Part II – Specialists, Handcuffs, Redundancies
Coming out of the first six picks, I felt like I had achieved some degree of balance from a positional standpoint (two guards, two forwards, two centers) though I was still feeling a bit panicked about where I was in specific categories. Sure, KAT is the best shooting big of all time (eye roll) and the rest of the crew all chipped in from deep, but would that really be enough? And what about blocks? Neither center was especially dominant there, so where will the swats come from?
These anxieties eventually got the best of me in rounds seven and eight, where I grabbed the shot blocker Mitchell Robinson and three-point shooter extraordinaire Buddy Hield to alleviate my worries. While it could be argued that I reached for both, neither one really sunk me in the way that they potentially could have. There were grumblings about Thibs freezing out Robinson in the preseason and Hield’s uncertain status in Sacramento could have landed him into a small role, but neither came to pass. Instead, Robinson played in 72 games and averaged 1.8 blocks per and Buddy, following a deal to the Pacers, ate a massive heaping of minutes while Indiana circled the bowl. As a team, we finished 23rd overall in blocks and 10th in made three pointers. That dog hunts.
Still, I remain ambivalent about these two picks. In a sense they both “worked”, as Hield finished second to Stephen Curry in threes and Mitchell Robinson finished fourth in blocks, but I don’t think this was great process on my part. Hield’s trade to Indiana bailed out a lot of his overall numbers – he was cooking in the last month of the season, especially with dimes – which gave him just enough counting stats to make the pick palatable. Had he been shipped to a different situation, it’s entirely possible the whole thing looks less rosy. I got a little lucky here.

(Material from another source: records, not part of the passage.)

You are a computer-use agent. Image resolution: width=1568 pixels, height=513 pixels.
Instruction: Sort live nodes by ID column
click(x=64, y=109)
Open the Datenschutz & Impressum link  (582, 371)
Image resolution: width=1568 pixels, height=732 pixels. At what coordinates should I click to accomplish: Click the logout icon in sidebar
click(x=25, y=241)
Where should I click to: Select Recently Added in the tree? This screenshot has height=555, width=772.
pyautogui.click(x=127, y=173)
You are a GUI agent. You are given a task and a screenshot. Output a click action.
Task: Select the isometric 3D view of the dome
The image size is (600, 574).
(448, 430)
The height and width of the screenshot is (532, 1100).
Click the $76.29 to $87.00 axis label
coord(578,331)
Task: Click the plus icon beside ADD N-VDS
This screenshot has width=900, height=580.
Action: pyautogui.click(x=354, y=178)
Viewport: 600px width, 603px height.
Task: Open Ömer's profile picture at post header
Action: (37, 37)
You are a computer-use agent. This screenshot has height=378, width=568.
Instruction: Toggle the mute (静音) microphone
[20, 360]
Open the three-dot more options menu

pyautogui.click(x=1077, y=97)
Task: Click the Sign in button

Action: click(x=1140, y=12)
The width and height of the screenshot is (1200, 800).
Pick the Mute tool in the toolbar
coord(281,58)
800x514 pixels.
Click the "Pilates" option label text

Moreover, I stupidly took Malik Beasley and his 240 made threes three picks after Hield, burning two picks in the top 11 to draft 500 threes but routinely did not have enough starting guard spots available to play more than one at a time. Sometimes both sat. Dorian Finney-Smith and Nicolas Batum made a combined 280 threes as 12th- and 13th-round selections. Monte Morris and Grayson Allen, my picks in the 14th and 19th rounds, respectively, also produced a similar figure. Instead, I took Buddy at pick 89 and watched Evan Mobley come off the board at 96. Never again.
Lesson 4: Threes are SAGNOF, so there’s probably no need to pay full price for Buddy Hield and his ilk.
As for Robinson, he and his 133 swats succeeded in anchoring my group, but it wasn’t without some significant tradeoffs. For most of the year Robinson ate one of the two flex spots, as I felt like his blocks were too valuable to leave on the bench. This caused some downstream problems. Despite only taking two in the first seven rounds, I ended up overdrafting guards and routinely struggled with getting productive players into the rotation, especially with Robinson setting up camp in one of the flex positions. Paul and Garland were fixtures in the guard slots – as was draft darling Scottie Barnes, who was strangely only guard-eligible in this format – which only left one guard spot and one flex spot for a combination of: Hield, Beasley, Morris, Allen, Bruce Brown, and Tyus Jones. It was a bit of a headache.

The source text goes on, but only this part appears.